Dosimetric characteristics of a newly designed grid block for megavoltage photon radiation and its therapeutic advantage using a linear quadratic model

Grid radiation therapy with megavoltage x‐ray beam has been proven to be an effective technique for management of large, bulky malignant tumors. The clinical advantage of GRID therapy, combined with conventional radiation therapy, has been demonstrated using a prototype GRID block [Mohiuddin, Curtis, Grizos, and Komarnicky, Cancer 66, 114–118 (1990)]. Recently, a new GRID block design with improved dosimetric properties has become commercially available from Radiation Product Design, Inc. (Albertive, MN). This GRID collimator consists of an array of focused apertures in a cerrobend block arranged in a hexagonal pattern having a circular cross‐section with a diameter and center‐to‐center spacing of 14.3 and 21.1 mm , respectively, in the plane of isocenter.

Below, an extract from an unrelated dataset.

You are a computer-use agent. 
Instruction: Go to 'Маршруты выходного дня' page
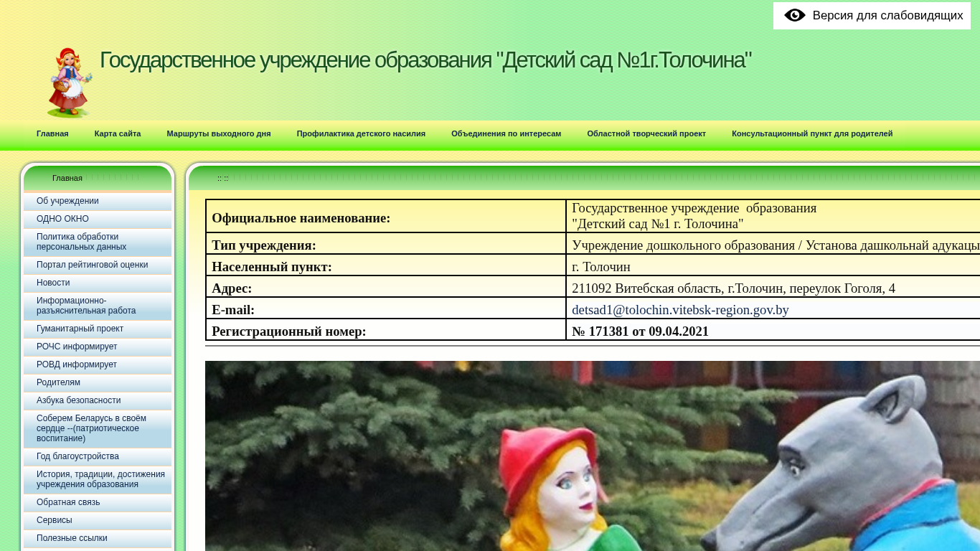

In this project, dosimetric characteristics of the newly redesigned GRID block have been investigated for a Varian 21EX linear accelerator (Varian Associates, Palo Alto, CA). These determinations were performed using radiographic films, thermoluminescent dosimeters in Solid Water™ phantom materials, and an ionization chamber in water. The output factor, percentage depth dose, beam profiles, and isodose distributions of the GRID radiation as a function of field size and beam energy have been measured using both 6 and 18 MV x‐ray beams. In addition, the therapeutic advantage obtained from this treatment modality with the new GRID block design for a high, single fraction of dose has been calculated using the linear quadratic model with α ∕ β ratios for typical tumor and normal cells. These biological characteristics of the new GRID block design will also be presented.